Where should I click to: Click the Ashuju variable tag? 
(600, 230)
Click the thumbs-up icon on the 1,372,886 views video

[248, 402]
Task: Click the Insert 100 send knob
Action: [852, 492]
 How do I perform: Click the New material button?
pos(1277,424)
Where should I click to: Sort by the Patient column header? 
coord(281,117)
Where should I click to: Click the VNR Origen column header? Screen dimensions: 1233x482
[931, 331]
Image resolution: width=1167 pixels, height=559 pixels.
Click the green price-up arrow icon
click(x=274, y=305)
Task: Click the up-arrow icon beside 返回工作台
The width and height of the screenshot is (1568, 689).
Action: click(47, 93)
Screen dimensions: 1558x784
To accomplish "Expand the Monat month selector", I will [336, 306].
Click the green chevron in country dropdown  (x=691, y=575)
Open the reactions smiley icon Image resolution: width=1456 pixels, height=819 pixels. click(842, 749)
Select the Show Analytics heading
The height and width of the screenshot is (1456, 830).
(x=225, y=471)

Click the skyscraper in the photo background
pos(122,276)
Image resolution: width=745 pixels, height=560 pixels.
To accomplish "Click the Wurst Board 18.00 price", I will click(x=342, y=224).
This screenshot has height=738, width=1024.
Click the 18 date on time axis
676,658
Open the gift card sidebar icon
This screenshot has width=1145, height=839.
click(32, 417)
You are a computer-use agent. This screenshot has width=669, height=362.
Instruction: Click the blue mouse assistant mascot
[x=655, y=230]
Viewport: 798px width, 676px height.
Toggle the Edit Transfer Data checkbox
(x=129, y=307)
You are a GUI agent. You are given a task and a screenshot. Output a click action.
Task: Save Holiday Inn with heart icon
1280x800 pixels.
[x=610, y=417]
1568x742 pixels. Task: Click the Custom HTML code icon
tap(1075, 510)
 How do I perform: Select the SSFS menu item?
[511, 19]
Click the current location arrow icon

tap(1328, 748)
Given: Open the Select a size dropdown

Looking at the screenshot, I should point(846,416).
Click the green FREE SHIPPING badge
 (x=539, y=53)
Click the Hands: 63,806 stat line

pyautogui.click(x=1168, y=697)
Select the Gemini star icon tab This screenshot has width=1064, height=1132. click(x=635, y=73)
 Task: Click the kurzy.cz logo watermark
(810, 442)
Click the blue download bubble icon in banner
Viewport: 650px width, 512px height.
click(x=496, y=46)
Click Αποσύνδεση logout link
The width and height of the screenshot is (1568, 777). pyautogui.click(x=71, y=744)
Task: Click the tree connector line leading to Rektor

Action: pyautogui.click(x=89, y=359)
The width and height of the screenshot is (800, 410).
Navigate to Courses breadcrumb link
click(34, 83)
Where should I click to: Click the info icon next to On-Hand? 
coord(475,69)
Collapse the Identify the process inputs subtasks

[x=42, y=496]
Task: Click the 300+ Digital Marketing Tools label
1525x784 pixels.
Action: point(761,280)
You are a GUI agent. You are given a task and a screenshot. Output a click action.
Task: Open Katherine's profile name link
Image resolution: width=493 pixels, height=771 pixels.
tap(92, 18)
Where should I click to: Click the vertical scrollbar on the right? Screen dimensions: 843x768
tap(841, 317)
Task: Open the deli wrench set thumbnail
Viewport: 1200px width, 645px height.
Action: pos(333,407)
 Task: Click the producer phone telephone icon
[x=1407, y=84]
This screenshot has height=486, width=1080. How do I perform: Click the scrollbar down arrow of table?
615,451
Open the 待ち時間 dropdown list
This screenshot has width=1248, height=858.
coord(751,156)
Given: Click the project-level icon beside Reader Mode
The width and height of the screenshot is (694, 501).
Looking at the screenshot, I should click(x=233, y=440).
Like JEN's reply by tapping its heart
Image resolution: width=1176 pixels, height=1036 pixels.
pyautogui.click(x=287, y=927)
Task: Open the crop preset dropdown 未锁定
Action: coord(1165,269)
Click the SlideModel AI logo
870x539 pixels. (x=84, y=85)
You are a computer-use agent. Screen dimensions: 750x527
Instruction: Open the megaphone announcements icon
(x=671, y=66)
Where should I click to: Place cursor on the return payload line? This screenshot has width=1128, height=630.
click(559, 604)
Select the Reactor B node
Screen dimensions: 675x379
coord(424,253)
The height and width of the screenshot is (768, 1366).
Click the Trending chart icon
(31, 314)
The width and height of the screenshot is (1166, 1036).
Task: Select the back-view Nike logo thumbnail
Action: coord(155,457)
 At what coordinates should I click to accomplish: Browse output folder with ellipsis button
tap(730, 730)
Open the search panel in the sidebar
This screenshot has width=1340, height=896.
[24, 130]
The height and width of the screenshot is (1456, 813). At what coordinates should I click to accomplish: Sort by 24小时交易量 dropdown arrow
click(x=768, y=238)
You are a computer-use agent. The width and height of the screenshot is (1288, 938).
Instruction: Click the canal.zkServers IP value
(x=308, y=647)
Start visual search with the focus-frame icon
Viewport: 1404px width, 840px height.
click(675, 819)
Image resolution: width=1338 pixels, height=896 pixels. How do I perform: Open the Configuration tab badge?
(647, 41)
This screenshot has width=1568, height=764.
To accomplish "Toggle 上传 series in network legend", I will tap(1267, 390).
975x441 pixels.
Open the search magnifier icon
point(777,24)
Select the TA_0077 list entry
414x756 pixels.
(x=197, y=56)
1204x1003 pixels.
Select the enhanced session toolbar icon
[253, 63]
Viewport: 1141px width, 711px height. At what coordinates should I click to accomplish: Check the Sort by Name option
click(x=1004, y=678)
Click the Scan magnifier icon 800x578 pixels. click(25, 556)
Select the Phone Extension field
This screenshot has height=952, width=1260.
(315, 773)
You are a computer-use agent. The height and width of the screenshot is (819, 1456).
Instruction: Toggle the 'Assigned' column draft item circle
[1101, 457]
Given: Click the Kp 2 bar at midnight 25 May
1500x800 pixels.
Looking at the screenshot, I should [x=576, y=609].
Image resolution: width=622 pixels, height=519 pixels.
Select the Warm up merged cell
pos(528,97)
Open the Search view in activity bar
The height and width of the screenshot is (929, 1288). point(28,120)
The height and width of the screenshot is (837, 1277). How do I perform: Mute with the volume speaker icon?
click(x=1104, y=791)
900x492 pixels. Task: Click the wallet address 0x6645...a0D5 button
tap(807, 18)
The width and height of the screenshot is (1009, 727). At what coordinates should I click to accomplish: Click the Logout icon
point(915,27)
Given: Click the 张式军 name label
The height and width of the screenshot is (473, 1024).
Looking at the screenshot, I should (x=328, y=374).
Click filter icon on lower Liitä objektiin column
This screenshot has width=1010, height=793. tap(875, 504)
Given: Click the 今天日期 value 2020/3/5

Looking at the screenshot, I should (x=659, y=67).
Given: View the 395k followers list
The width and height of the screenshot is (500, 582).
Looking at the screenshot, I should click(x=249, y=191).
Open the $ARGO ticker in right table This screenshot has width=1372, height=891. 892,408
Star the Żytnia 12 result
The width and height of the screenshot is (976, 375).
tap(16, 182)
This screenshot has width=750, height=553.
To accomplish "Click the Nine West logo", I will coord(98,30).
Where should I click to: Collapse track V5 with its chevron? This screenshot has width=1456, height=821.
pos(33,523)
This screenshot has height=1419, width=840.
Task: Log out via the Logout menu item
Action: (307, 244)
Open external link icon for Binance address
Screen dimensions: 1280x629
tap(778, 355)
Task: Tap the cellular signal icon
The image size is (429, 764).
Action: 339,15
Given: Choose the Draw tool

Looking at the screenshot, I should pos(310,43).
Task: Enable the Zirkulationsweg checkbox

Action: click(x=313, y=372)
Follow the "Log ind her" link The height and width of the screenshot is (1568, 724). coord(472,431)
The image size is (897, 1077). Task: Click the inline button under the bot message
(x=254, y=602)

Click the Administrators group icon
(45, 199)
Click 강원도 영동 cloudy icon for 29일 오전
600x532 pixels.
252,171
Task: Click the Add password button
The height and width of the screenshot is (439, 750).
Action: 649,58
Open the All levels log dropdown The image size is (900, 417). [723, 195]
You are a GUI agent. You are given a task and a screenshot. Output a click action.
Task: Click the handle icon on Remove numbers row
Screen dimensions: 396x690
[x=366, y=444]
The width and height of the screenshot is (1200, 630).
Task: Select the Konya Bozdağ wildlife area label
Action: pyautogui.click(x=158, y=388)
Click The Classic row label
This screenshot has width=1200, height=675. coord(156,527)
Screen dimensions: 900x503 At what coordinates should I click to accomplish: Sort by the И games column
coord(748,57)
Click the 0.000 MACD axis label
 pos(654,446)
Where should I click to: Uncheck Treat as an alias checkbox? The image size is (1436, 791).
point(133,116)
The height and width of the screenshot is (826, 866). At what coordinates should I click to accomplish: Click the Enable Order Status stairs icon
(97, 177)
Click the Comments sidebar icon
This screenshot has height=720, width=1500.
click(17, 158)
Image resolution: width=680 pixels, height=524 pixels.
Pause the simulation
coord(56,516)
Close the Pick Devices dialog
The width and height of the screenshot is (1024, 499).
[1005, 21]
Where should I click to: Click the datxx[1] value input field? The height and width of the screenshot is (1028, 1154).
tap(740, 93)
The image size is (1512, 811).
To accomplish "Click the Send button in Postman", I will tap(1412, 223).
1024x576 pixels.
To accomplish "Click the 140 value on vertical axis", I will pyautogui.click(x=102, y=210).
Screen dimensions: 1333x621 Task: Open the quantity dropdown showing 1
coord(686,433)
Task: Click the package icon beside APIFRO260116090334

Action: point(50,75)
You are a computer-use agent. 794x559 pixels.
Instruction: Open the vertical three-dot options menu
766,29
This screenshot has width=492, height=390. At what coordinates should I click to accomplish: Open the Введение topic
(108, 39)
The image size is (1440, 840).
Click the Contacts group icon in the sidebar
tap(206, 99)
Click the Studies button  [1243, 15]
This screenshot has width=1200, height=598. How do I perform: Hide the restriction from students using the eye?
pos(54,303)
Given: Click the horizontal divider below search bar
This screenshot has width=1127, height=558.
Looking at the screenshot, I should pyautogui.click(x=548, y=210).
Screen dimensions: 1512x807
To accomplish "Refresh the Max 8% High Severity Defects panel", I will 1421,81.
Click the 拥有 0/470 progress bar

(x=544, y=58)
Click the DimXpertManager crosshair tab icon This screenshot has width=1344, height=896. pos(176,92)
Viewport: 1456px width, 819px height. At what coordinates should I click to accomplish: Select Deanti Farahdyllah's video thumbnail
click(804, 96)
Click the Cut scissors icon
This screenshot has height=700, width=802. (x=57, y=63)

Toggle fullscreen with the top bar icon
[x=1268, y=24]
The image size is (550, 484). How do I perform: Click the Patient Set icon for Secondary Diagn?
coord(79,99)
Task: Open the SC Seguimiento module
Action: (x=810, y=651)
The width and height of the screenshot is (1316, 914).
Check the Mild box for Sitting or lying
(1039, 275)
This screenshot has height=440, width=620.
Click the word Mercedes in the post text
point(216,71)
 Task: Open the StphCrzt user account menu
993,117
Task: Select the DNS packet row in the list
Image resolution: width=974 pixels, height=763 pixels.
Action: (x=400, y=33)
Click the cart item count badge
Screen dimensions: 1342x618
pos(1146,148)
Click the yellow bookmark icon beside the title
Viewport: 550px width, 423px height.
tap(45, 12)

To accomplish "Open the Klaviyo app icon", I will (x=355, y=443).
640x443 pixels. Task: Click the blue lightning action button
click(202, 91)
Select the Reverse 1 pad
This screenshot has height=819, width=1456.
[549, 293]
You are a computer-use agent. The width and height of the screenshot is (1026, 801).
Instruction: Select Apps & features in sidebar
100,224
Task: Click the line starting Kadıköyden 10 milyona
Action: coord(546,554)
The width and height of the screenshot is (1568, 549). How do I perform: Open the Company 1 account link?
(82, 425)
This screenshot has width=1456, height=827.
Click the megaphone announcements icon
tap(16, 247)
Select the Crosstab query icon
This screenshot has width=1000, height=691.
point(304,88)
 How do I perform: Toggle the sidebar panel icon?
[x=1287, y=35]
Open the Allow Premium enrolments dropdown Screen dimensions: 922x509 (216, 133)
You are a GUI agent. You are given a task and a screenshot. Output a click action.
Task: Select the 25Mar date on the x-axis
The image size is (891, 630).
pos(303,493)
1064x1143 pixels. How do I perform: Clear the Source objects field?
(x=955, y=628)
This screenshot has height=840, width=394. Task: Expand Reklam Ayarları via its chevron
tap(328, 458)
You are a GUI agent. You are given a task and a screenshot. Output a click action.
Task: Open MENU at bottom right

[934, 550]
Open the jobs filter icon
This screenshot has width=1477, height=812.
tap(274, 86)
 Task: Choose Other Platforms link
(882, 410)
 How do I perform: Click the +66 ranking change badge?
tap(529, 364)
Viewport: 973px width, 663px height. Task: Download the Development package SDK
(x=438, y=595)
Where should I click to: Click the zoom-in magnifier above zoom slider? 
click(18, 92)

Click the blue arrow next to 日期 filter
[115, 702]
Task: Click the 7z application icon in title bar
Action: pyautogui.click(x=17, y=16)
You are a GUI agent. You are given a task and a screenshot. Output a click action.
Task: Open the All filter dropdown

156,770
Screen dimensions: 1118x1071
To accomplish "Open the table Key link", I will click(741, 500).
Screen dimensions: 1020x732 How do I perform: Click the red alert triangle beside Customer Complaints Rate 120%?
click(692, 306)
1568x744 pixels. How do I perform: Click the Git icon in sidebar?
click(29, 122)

Exercise instructions |
Revise the lines from the one containing "This screenshot has width=1568, height=764." up to and including the one containing "(x=197, y=56)", replacing "network legend" with "chart legend" and leaving everything else unchanged.

Complete response |
This screenshot has width=1568, height=764.
To accomplish "Toggle 上传 series in chart legend", I will tap(1267, 390).
975x441 pixels.
Open the search magnifier icon
point(777,24)
Select the TA_0077 list entry
414x756 pixels.
(x=197, y=56)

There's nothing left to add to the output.